Thursday, June 21, 2012

I'M SO EXCITED, I'M SO EXCITED...I'M SO...SCARED!

Well, in reference to my upcoming forty first birthday I am neither excited nor am I scared.  You see, I have never been one that got anxious about a birthday nor did have I ever dreaded one.  Okay, I will readily admit that I turned 25 with a little bit of trepidation but it was only because I was not yet safely installed in my New York City apartment that I was going to buy after Oprah reviewed my very first breakout novel that was going to make me more famous then Brett Easton Ellis was after writing Less Than Zero.  Even last year when people we going around with big, goofy smiles saying "someone's going to be forty soon!" or "guess who's going to be forty soon?" I wasn't bothered.  Yes, I showed them all up by turning forty in Manhattan with one of my best friends but I didn't do it because I thought I had a point to prove.  Well, maybe I did.

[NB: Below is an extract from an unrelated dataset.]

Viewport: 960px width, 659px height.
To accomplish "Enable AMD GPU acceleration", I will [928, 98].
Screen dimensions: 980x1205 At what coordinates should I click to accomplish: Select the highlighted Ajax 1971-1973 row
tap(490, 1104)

My point here however is that birthdays or my age in general don't bother me.  Or they didn't until two very recent events that made me long for the days when I sold hermit crabs in Gulf Shores and my biggest worry was how quickly I could get to the Flora-Bama after I got off work.

A friend of mine who is two years younger then me has two daughters who somehow managed to get hold of her wallet.  Her oldes daughter came running up to her with a look of shock on her face and pointed to her drivers license and asked "Mom!  Were you really born in the 1900's?"

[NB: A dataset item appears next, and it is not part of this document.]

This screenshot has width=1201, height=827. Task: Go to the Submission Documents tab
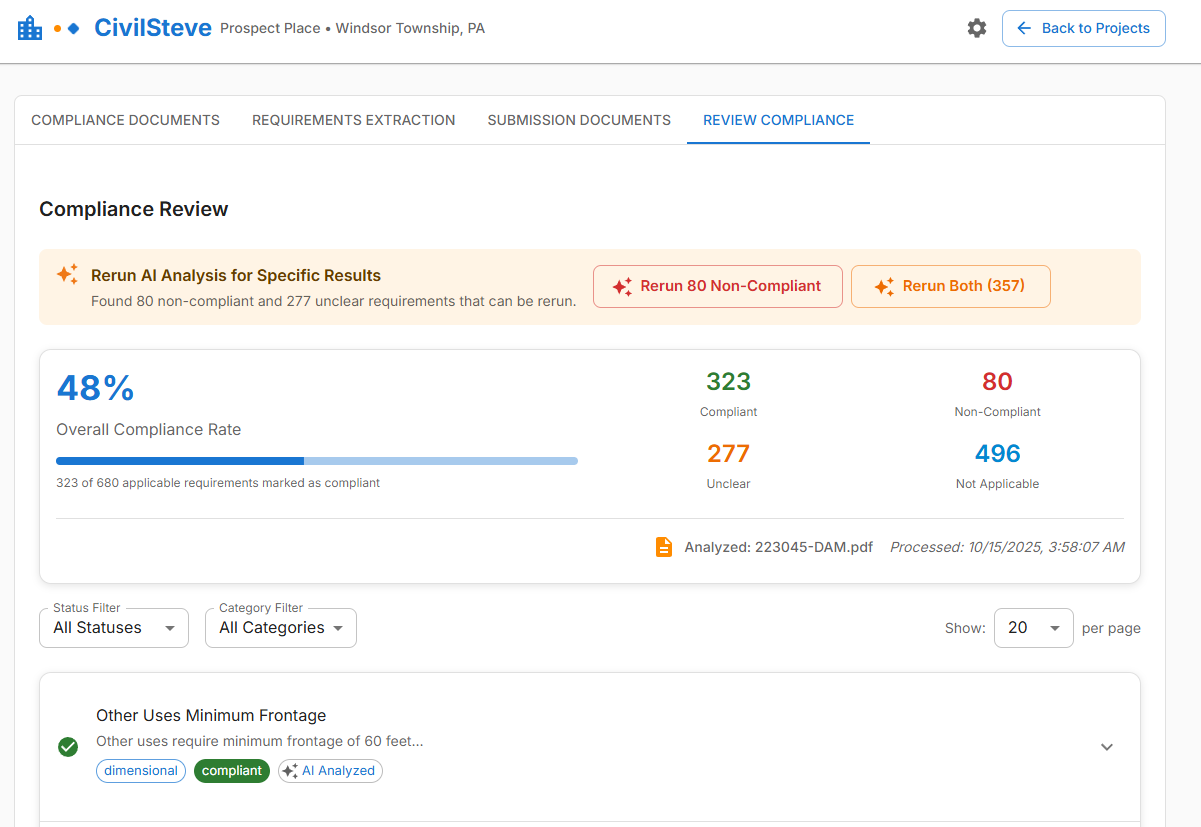(579, 120)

I almost choked on my vodka and sprite.  I remember being in school and when the word "hundreds" was added to anything it meant that thing was old.  No two ways about it.  It was old.  Never before had a gauged my age to anything.  I wasn't alive when Kennedy was killed, when the first man walked on the moon, or when Hurricane Camille made landfall and I considered all of these things benchmarks to my age.

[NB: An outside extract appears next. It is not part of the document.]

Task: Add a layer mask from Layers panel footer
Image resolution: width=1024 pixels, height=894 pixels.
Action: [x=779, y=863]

Until it hit me that all of these things happened in the 1900's.  The century I was born in.  The 100 years in which I was born in that are now over.

Well, I somehow managed to pull myself together from this and went on about life fully aware that my birth century was gone but that I was still very young in body and even younger in heart.

Until this happened.

My Mardi Gras organization had come up with the theme of "The Golden Age of Television" as a theme and we were all picking what our individual thing was going to be.  When "Saved By The Bell" was picked I was more excited then I should have been.  I men I remember when the show was called "Good Morning, Miss Bliss" for Gods sake.  As I was making note of this someone next to me whispered "I've never heard of that show. When did it come on?"    After explaining the show to her and recounting the years that it came on her response was, and not out of malice, "Oh, I think my Mom watched that when I was a baby."  The look on my face had to have been the exact same one that I gave my mother when I begged her to buy me the cassette of "Private Dancer" by this awesome new singer named Tina Turner.

I almost threw up.

I remember AC Slaters first day of school, Principal Belding, Zach taking Kelly to their own prom, and of course Jessie Spano's infamous caffeine pill addiction were she lamented that she was so excited and yet so scared!  Caffeine pills!?! 

I still don't mind my birthdays and I still don't care how old I am, after all, the alternative could be much worse.  However it is a little unsettling to think that the century you were born in is over and the parents of a friend of yours watched one of your favorite shows on television the same time you did.  I'm just waiting for someone to ask me if I have seen that new great show called "Dallas" that just started.

1 comment:

  1. My brother loves Tron: Legacy and thought they should make a sequel. Didn't believe me or Thomas when we told him it *was* a sequel. Old.